That’s a very good question. The kernels/solutions you follow on kaggle/analytics vidhya mostly belong to some competition or some tool/ability of the tool demonstration. The dataset you have for such solutions are readily available. In real life they are not. In real life problems, we have to generate hypothesis even before we capture the data. After we have sufficient hypothesis, we start gathering the data (some of the data required by the hypothesis are difficult to fetch and those remain open). Once we get the data, we need to test all the possible hypothesis to validate it statistically. ANOVA, chi square test, T/Z test are all hypothesis test. Most of the hypothesis is trying to find statistical significance between a feature and the target variable. If some hypothesis fails, we do not include the feature in our end model as the pattern between the feature and target variable might be due to randomness.

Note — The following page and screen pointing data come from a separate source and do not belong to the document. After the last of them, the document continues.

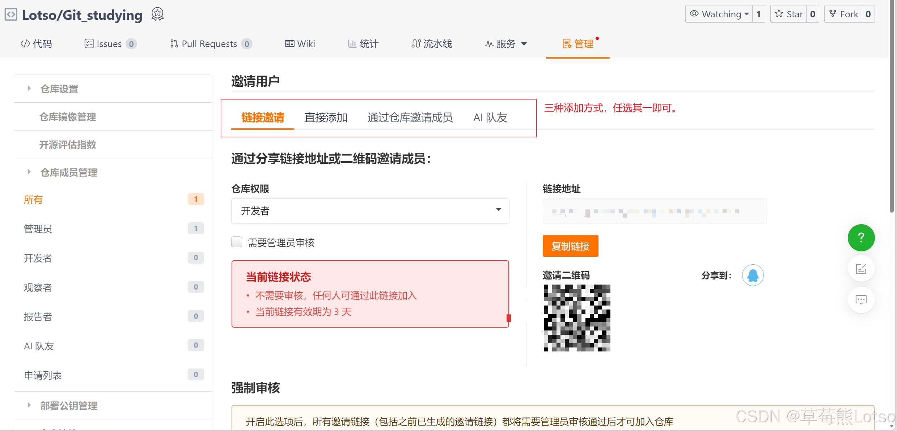897x431 pixels.
Task: Open the 仓库权限 开发者 dropdown
Action: coord(370,211)
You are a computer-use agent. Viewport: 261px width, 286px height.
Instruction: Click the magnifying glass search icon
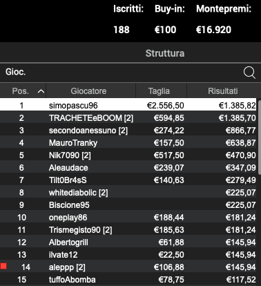(249, 73)
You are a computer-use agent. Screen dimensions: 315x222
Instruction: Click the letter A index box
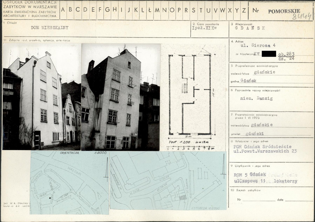coord(63,10)
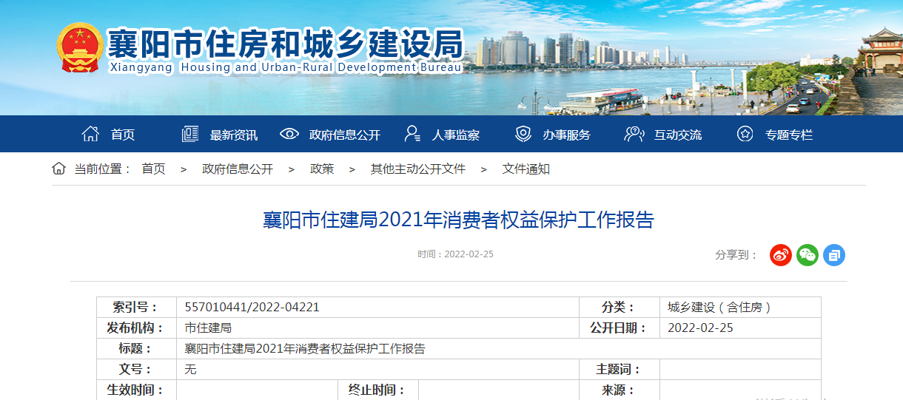Click 其他主动公开文件 breadcrumb link

pos(418,169)
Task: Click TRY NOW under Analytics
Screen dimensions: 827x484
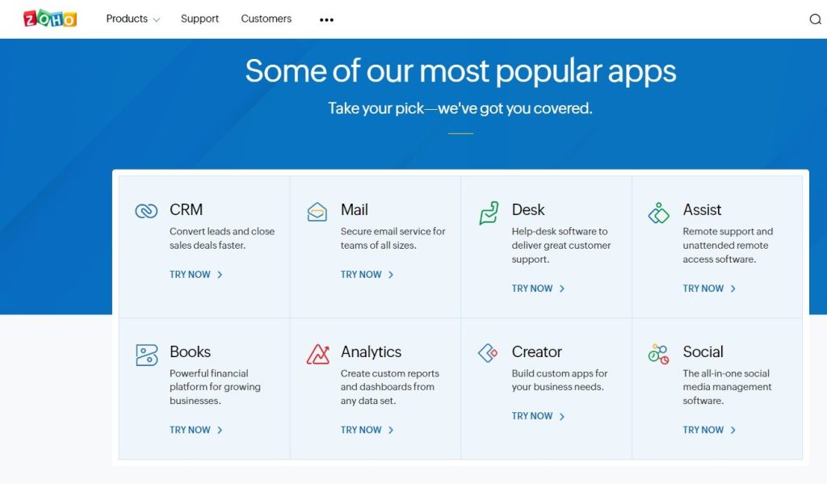Action: point(361,429)
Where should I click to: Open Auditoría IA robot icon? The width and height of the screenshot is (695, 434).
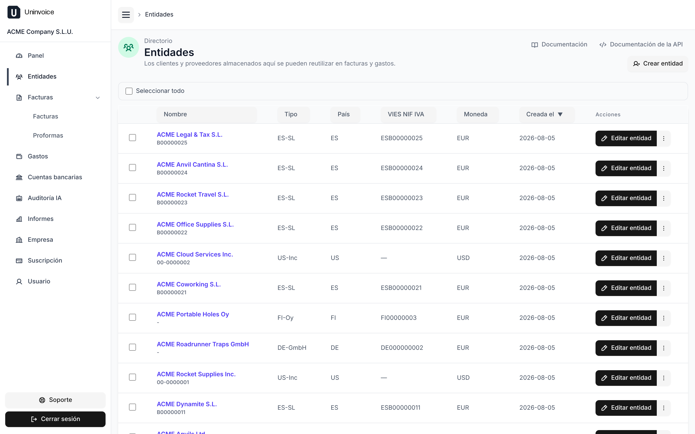click(x=19, y=198)
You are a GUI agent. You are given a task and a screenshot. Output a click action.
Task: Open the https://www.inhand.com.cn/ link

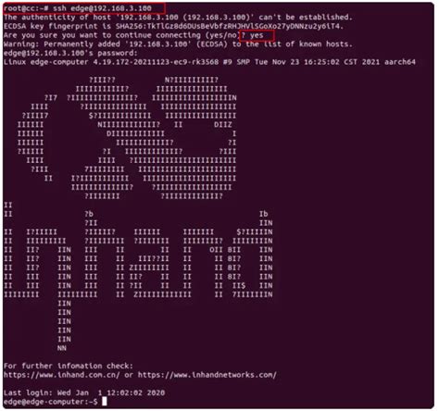click(62, 375)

Note: In real life problems, the feature you select should be both statistically significant and domain wise rational. Else, you drop the feature.
Let’s say you want to predict if India would win a cricket match or not.
You start with various hypothesis:
- Kohli scores a century, India wins the match most of the times
- India playing on home ground, India wins the match most of the times
- If stadium is more than 90% crowded, India wins the match most of the times
Now, you collect the data and do the relevant test:
- For the first one, you build a cross table with Kohli scoring/not scoring a century at the index and India winning/losing at the column. And perform a chi square test.
You would include the variable only if the chi square test of independence fails.
- similarly you can do the chi square test for India playing home/away and India winning/losing.
- For the third hypothesis, you won’t perform the test because there is no domain rationale. You cannot reason the behavior even if it has got statistical relevance.
T/Z test or ANOVA is used to check the significance of the difference in two continuous features (for ANOVA two or more). For instance, you can collect Virat Kohli’s runs scored in the match and find the average score Kohli needs to score for winning the match. But before saying his score does affect the match result, you need to perform Z-test. You have two series, one contains Kohli’s individual runs scored when India wins and another that contains his runs scored when India losses. You have average and standard deviation of both the series and you can easily perform a Z-test to conclude whether or not the difference in the average scores of the two series are statistically significant.
Hope you find my answer helpful.